▶ [Objetivo del ejercicio] Muestra todas las líneas de los datos en las que aparece la palabra "Open".

::: Datos proporcionados :::

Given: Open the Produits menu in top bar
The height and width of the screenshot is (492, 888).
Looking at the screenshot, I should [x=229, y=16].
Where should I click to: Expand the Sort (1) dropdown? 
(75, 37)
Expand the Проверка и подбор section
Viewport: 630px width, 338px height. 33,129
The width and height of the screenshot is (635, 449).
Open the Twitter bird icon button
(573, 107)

:::
::: Datos proporcionados :::

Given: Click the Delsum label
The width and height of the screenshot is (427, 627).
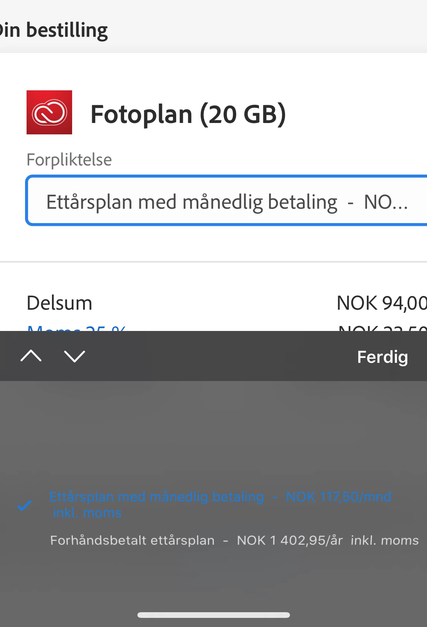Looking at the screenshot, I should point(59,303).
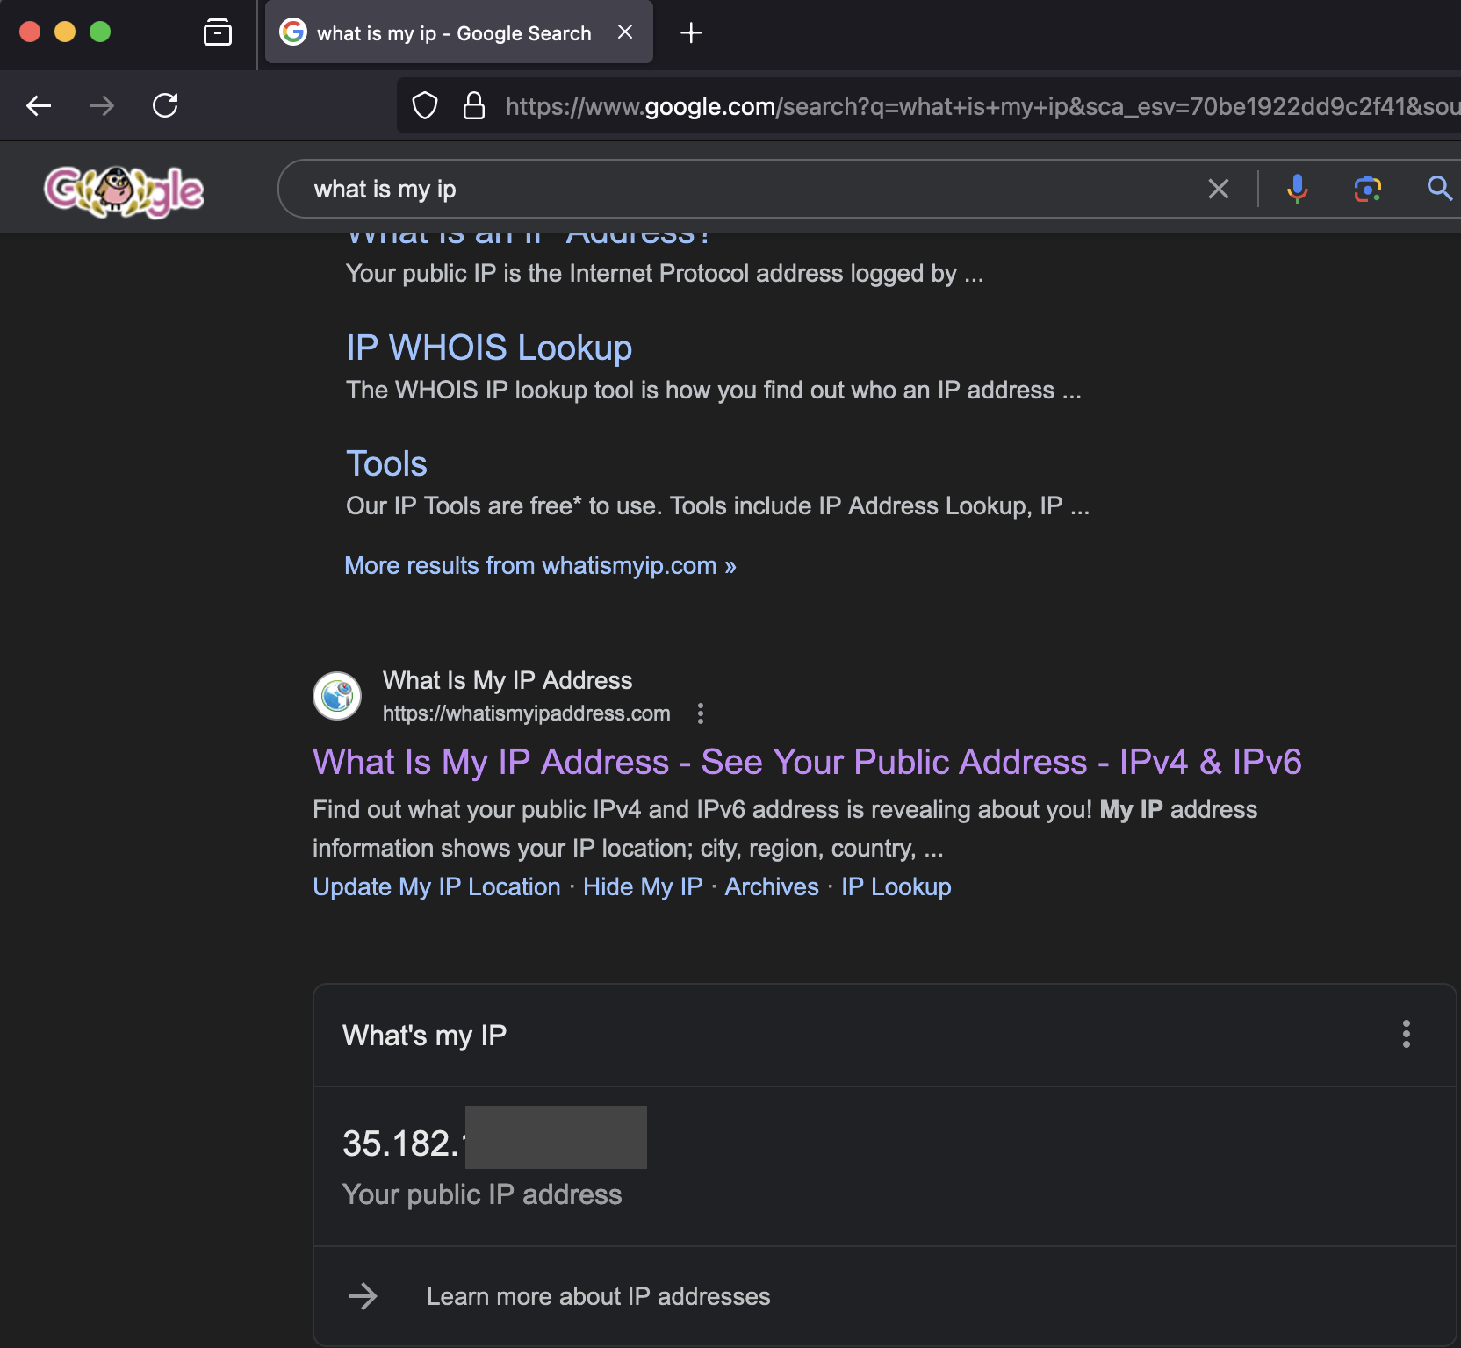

:::

▶ [Resultado correcto]
Given: Open the Produits menu in top bar
Open the Twitter bird icon button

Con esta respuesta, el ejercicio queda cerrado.